Although no pictures remain (or were ever taken) of the Crowley sod home, the picture below gives a good sense of what the some sod homes nearby looked like, although one can see from the roof timbering and tarpaper that this was the home of a wealthier homesteader:

Clash of Cultures

By all accounts, Thomas' wife, Mary Patricia--also known as Mayme, did not like the life of hardship at Thunder Butte. Living in a sod house, miles from the nearest neighbor, with only the butte, the prairie grass, and the rattlesnakes for company, she must have wondered why she had ever agreed to settle in this country with her husband. Secretly, she harbored a feeling that only a fool would have given up the security of Wisconsin and family to come to a land like this.

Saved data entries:

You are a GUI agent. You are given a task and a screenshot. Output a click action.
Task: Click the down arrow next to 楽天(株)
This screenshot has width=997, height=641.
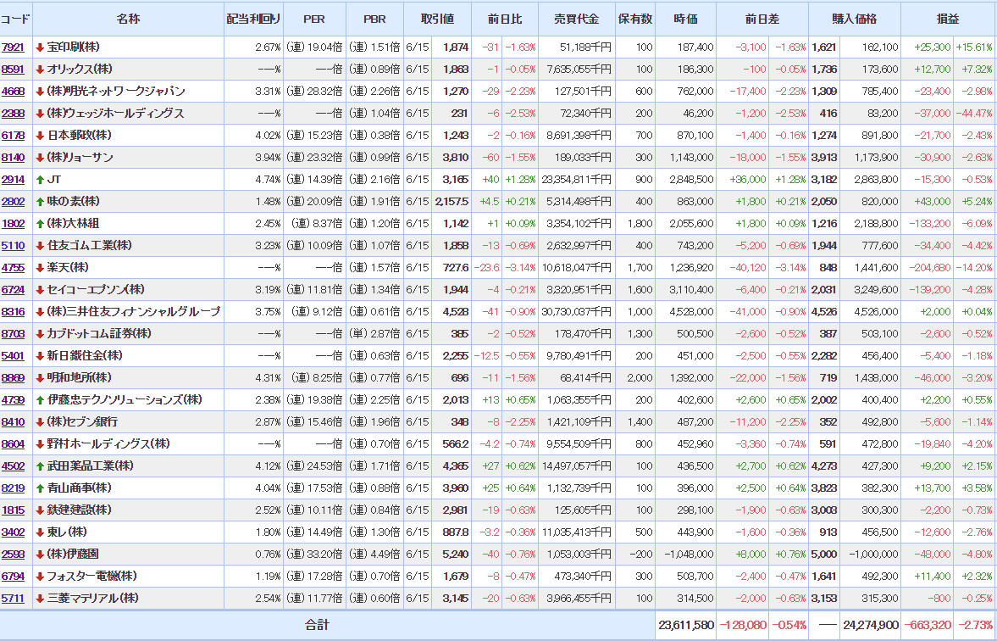(x=40, y=268)
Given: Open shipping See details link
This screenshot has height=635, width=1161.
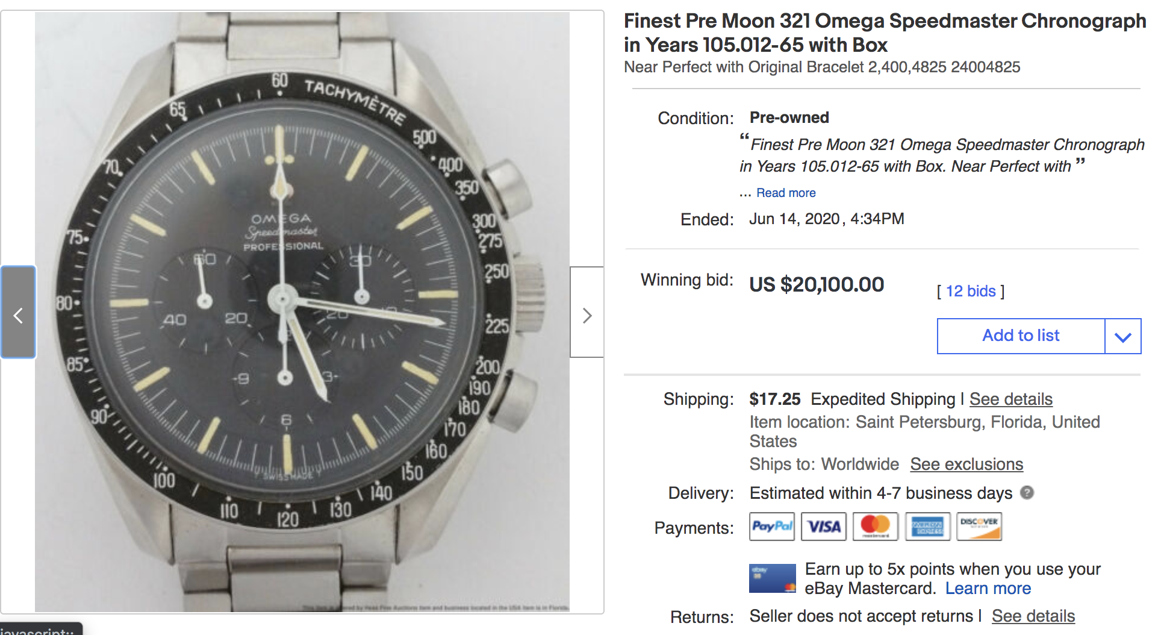Looking at the screenshot, I should [x=1011, y=399].
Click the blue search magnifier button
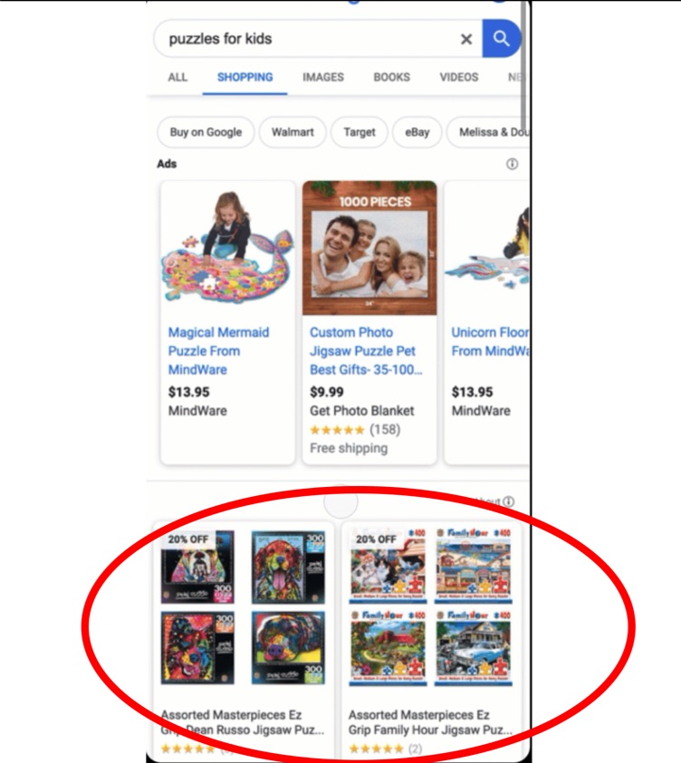Image resolution: width=681 pixels, height=763 pixels. 501,38
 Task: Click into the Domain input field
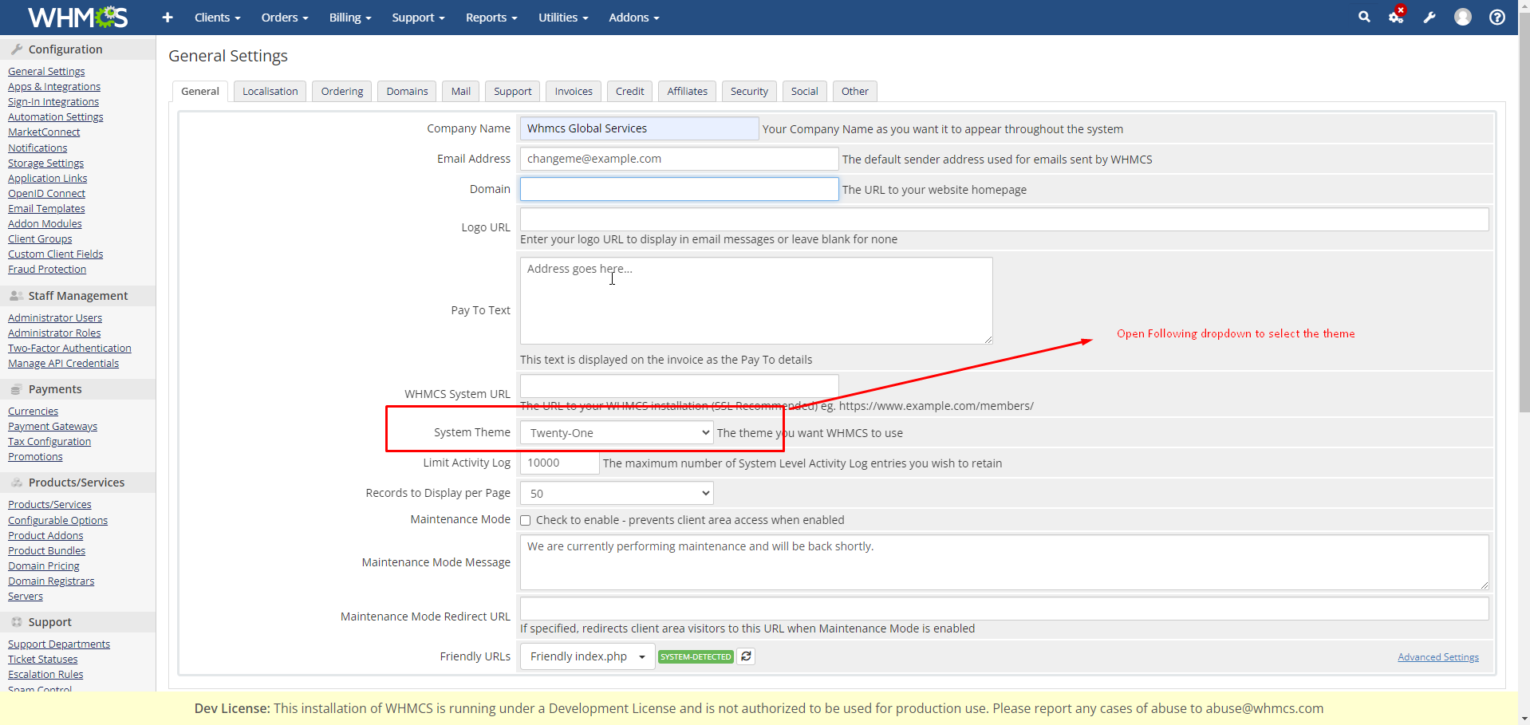(x=679, y=190)
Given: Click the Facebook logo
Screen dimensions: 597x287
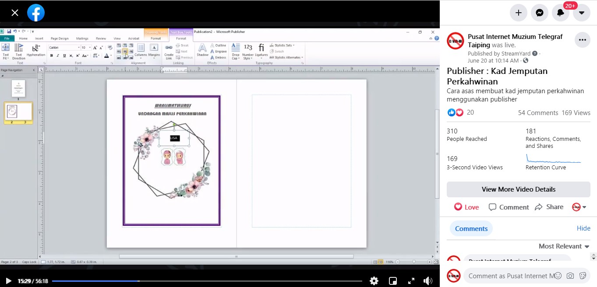Looking at the screenshot, I should click(x=36, y=13).
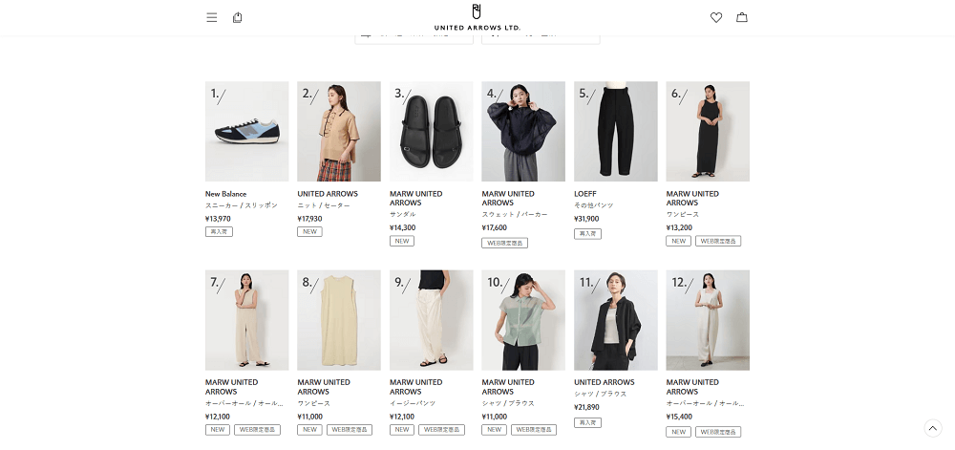Click the LOEFF brand name link
955x450 pixels.
coord(585,194)
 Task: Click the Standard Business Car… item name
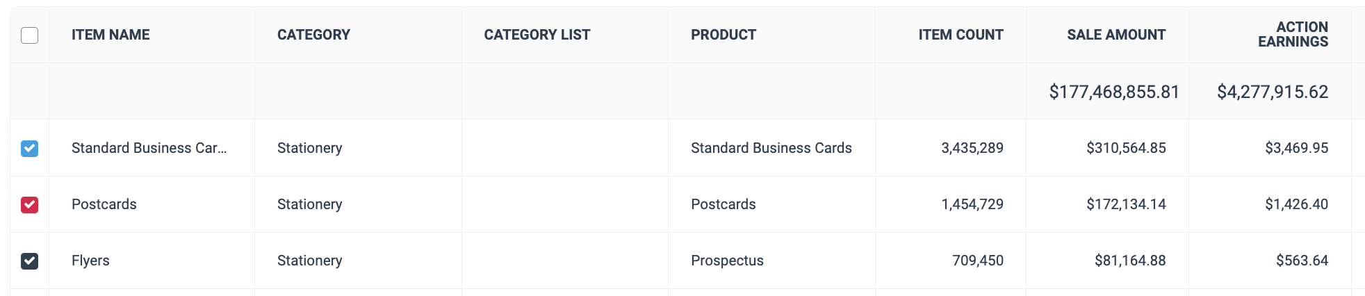point(149,148)
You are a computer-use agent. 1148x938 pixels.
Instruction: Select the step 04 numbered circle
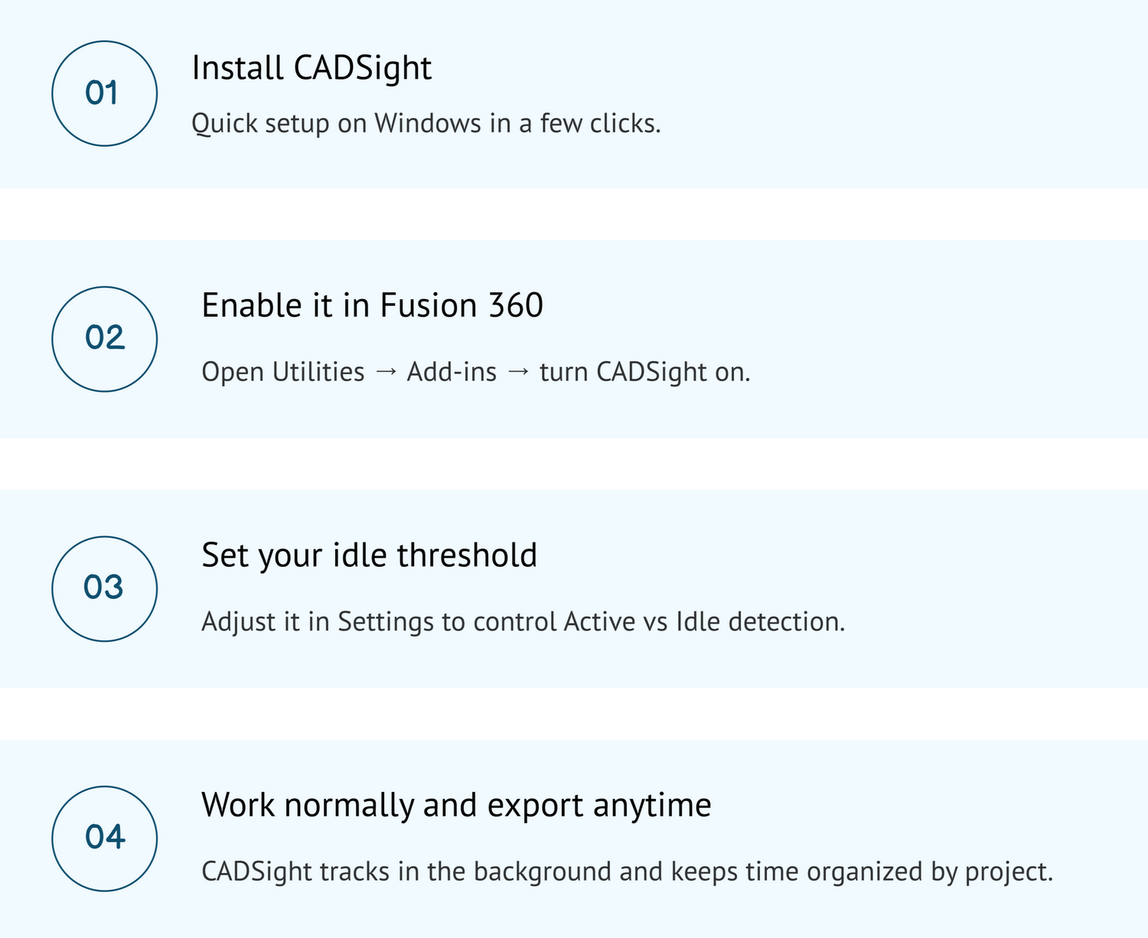[104, 838]

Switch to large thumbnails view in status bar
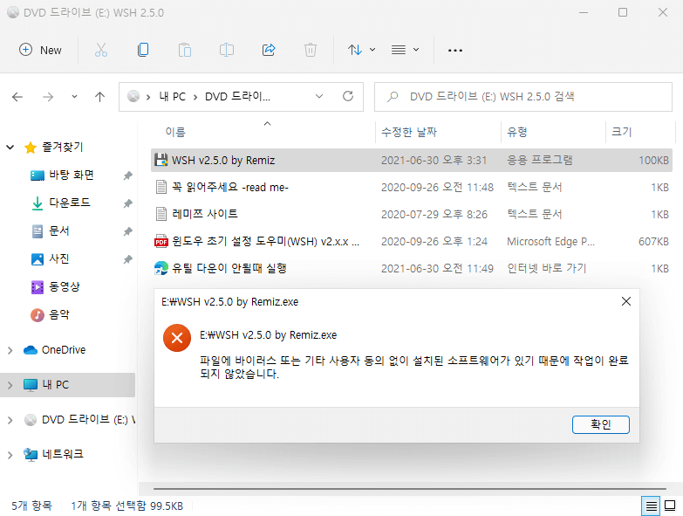tap(670, 506)
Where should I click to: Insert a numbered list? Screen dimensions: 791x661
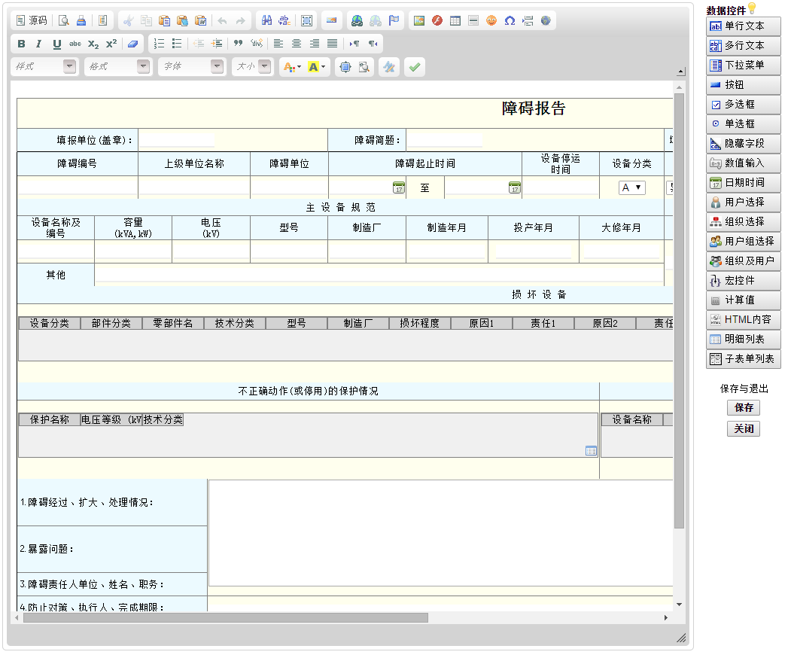coord(159,44)
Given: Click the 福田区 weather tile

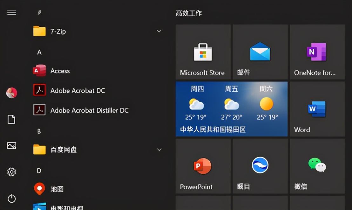Looking at the screenshot, I should pyautogui.click(x=231, y=109).
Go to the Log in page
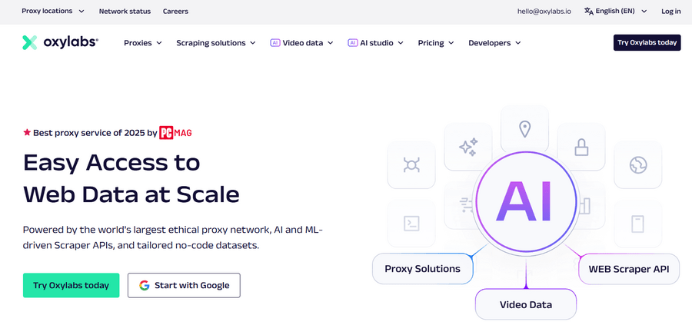 pos(670,12)
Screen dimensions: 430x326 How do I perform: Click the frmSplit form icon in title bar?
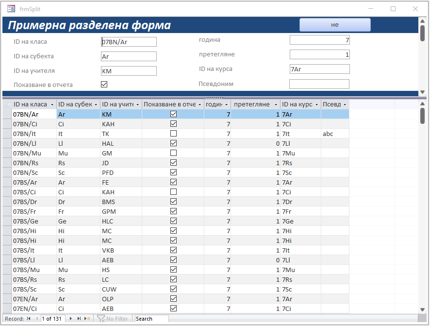11,9
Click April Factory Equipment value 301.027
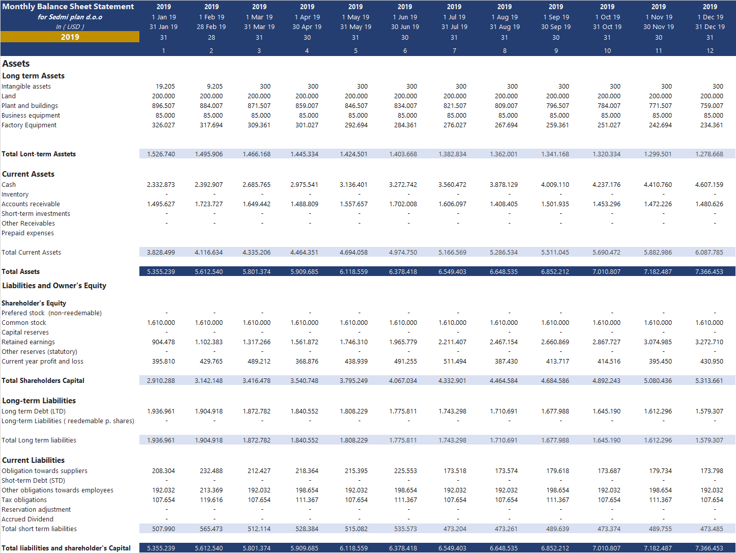 coord(307,125)
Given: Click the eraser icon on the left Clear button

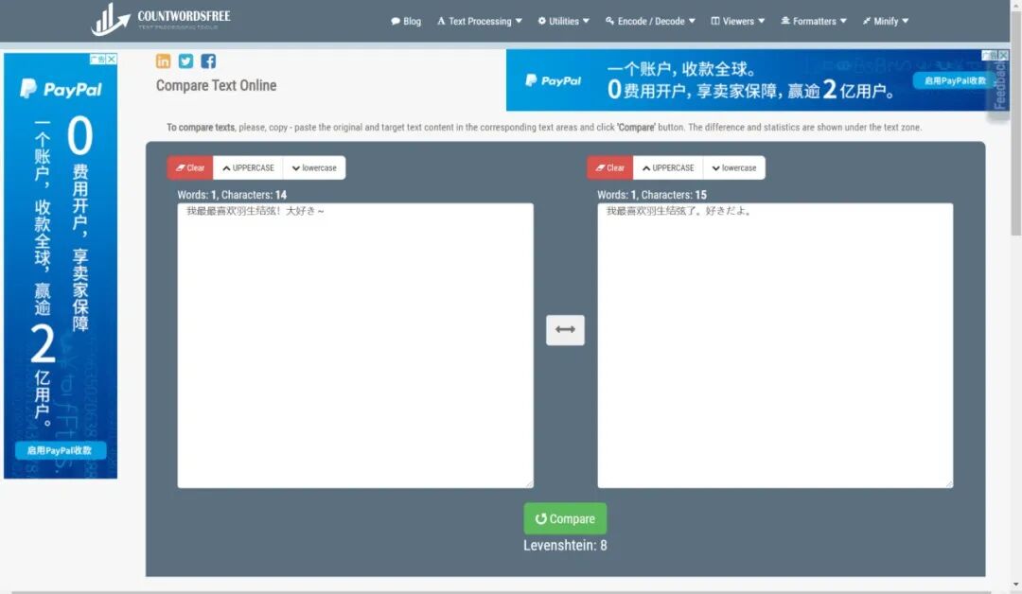Looking at the screenshot, I should click(x=180, y=166).
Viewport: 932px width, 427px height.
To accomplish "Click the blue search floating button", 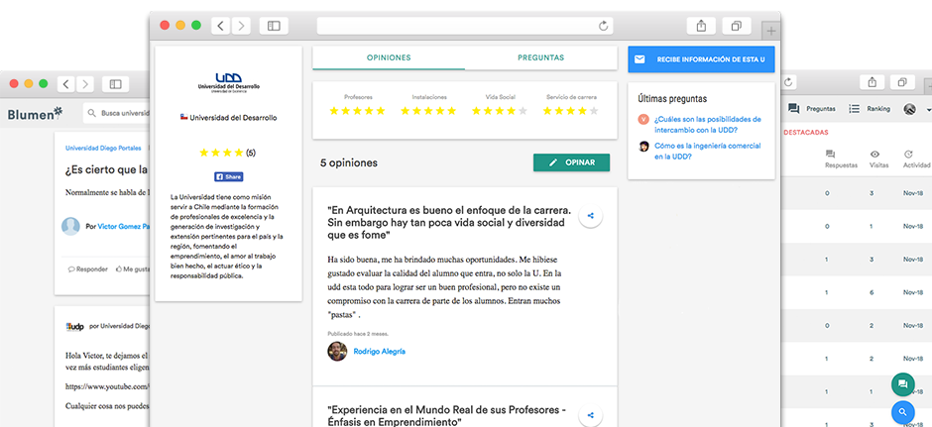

• **What to produce**:
Copy everything from "By all accounts, Thomas'" down to "land like this." in the passage about the Crowley sod home, swapping "rattlesnakes" for "coyotes".

• **Expected output**:
By all accounts, Thomas' wife, Mary Patricia--also known as Mayme, did not like the life of hardship at Thunder Butte. Living in a sod house, miles from the nearest neighbor, with only the butte, the prairie grass, and the coyotes for company, she must have wondered why she had ever agreed to settle in this country with her husband. Secretly, she harbored a feeling that only a fool would have given up the security of Wisconsin and family to come to a land like this.